Update – As if the National Football League doesn’t have enough to worry about during Super Bowl week with deflated footballs and cheating allegations marring its most important event, a security firm has found a glaring vulnerability in its mobile application.
Just in time for the big game, NFL Mobile apparently leaks user profile data via a secondary API call that is not encrypted.
Researchers at Wandera, a mobile data gateway provider, said that once a user signs in to the NFL Mobile app, the user’s credentials are sent in the clear in a secondary, unencrypted API call. The username and user’s email address were also found in an unencrypted cookie that’s created upon login and used in subsequent calls made by the mobile application to different NFL.com domains.
A Wandera spokeperson told Threatpost that the NFL was notified last Monday and has yet to reply.
“With these credentials, an attacker can access the user’s full NFL profile at [NFL.com],” Wandera said in a statement. “This profile page is unencrypted as well, so the registered personal data is also vulnerable to man-in-the-middle intercept.
“It is unclear whether any credit card information would also be visible, as Wandera’s security team did not attempt to purchase any NFL Merchandise during the review,” the company added.
The National Football League reached out to Threatpost on Wednesday and said the vulnerability has been addressed.
“We continuously monitor and evaluate our systems for any security issues and remediate them as quickly as possible,” said an NFL Media spokesperson.
Using these credentials, an attacker can snag a user’s full name, address, phone number, date of birth and other data that could contribute to identity theft and attacks against social media accounts if credentials are re-used.

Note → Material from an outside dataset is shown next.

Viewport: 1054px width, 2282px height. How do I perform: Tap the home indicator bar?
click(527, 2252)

Wandera CEO Eldar Tuvey said 23 percent of the company’s customers in the United States have an employee using the app. Given the Super Bowl is Sunday, traffic via the app and NFL.com domains figures to grow exponentially the rest of the week, as will the risk for compromise right along with it.

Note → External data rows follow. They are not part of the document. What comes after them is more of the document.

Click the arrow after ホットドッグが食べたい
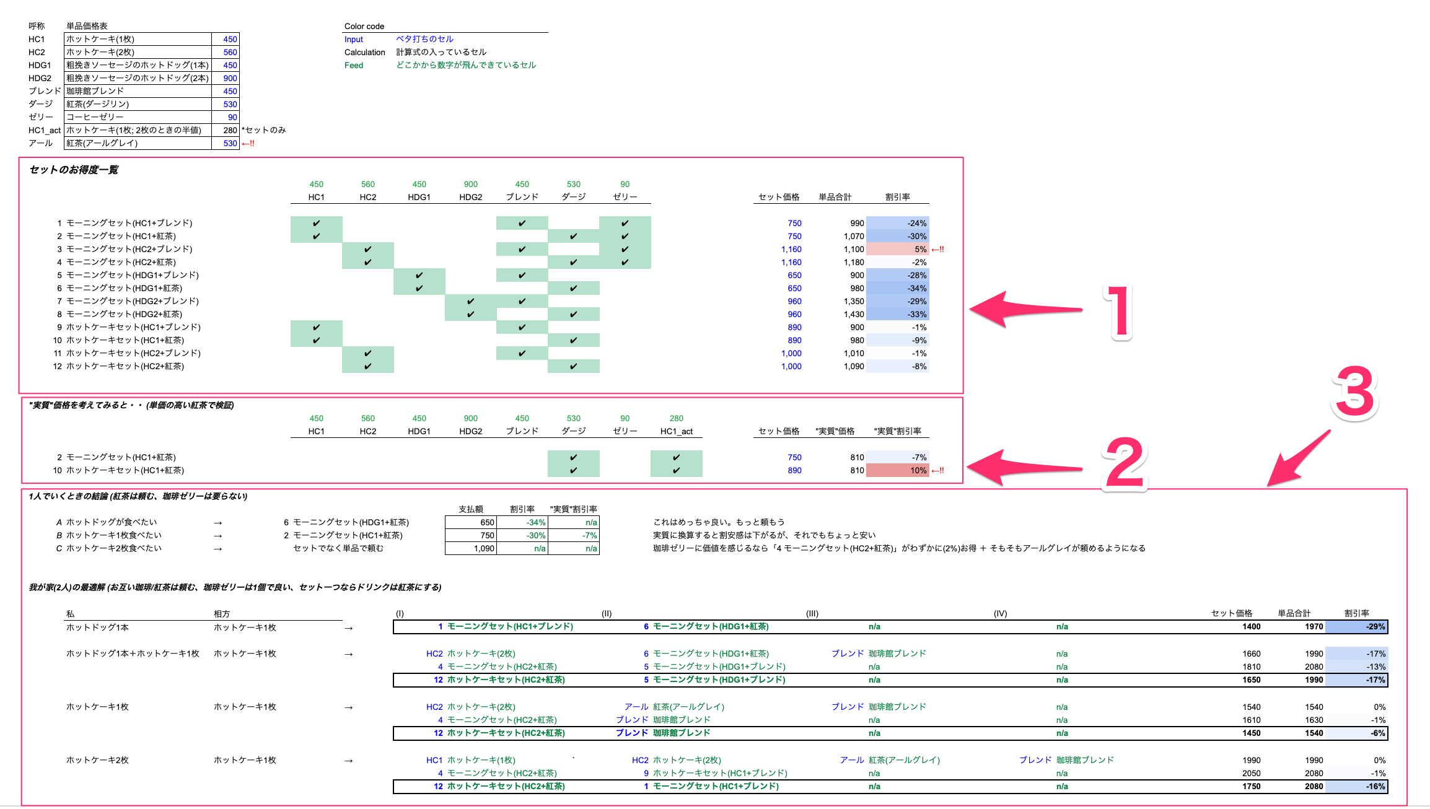1430x809 pixels. [x=217, y=523]
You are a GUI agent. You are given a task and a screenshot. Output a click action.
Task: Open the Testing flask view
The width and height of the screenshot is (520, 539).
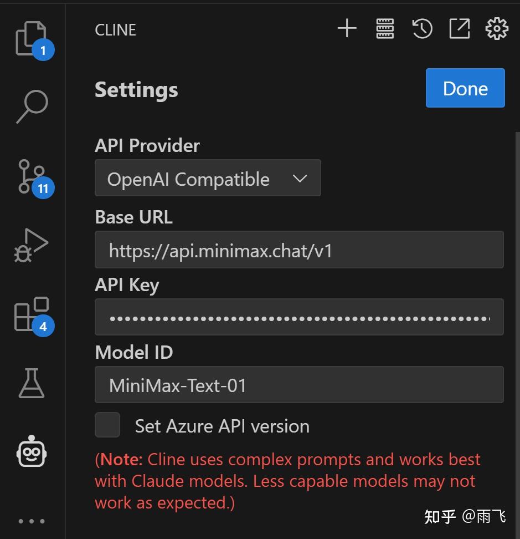32,383
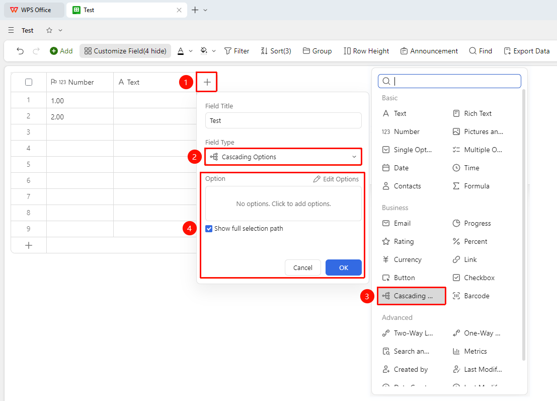557x401 pixels.
Task: Switch to the WPS Office tab
Action: [x=34, y=10]
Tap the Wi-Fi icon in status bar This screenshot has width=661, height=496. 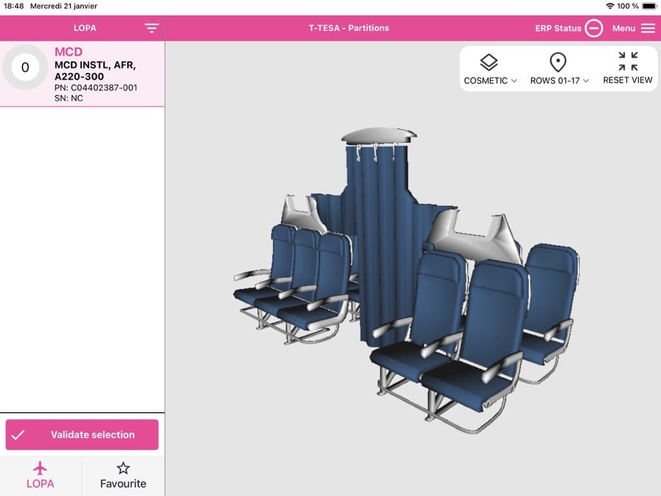click(610, 6)
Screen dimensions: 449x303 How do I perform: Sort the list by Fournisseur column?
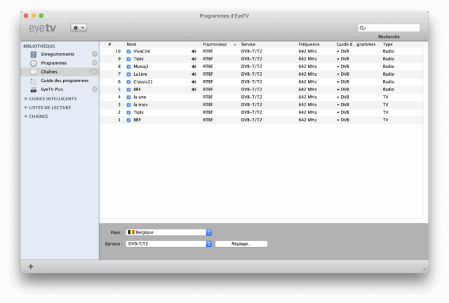[217, 44]
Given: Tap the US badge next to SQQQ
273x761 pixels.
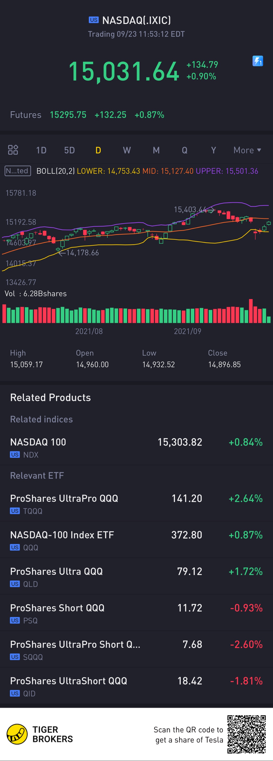Looking at the screenshot, I should tap(15, 657).
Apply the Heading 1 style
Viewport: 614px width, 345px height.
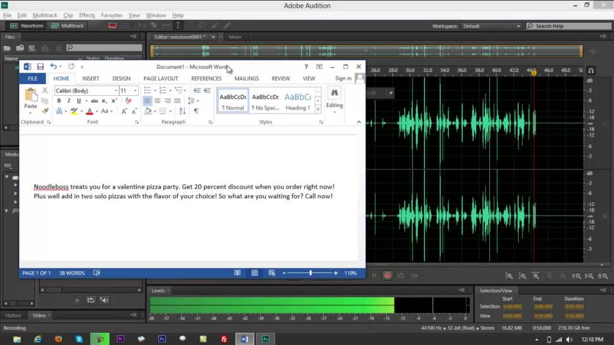click(x=297, y=101)
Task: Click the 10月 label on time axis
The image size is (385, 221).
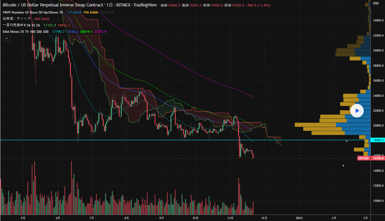Action: tap(195, 218)
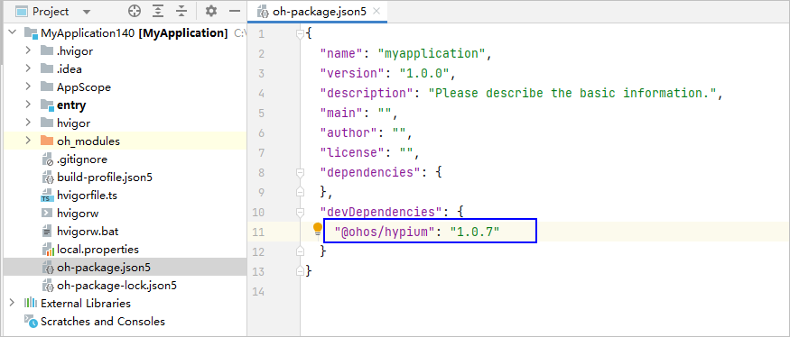Open Project panel settings gear

pyautogui.click(x=211, y=11)
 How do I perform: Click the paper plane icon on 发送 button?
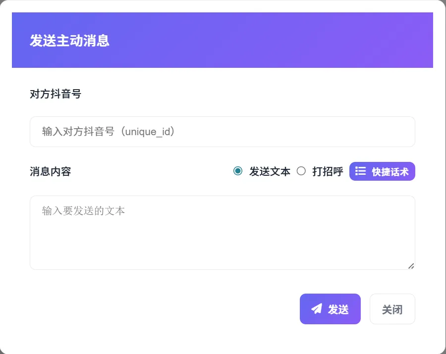pyautogui.click(x=316, y=308)
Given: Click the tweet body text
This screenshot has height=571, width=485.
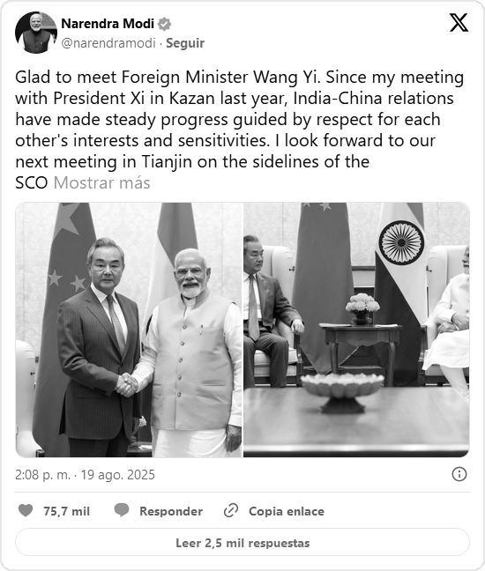Looking at the screenshot, I should pos(239,130).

“A very high percentage of users reuse passwords across multiple accounts, so the email/password combination for NFL Mobile may also be the same as those used to access sensitive corporate data, banking sites, or other high value targets,” Tuvey cautioned. “Moreover, date-of-birth, name, address and phone number are the exact building blocks required to initiate a successful identity theft from the NFL fans.”
> The NFL Mobile user’s credentials are sent in the clear in a secondary, unencrypted API call. > > Tweet
Mobile applications are a continuous sore spot with security experts. They’re often a hacker’s easiest route to compromising a user’s credentials or data, rather than attacking the mobile device itself. Apps are also criticized for requesting excessive permissions, putting user privacy further at risk. According to the results of a study conducted by the U.K.’s Information Commissioner’s Office (ICO), most of the top 50 download mobile apps are greedy in request access to other services on the device, or personal user data stored on the device.
This article was updated on Thursday with a comment from the National Football League.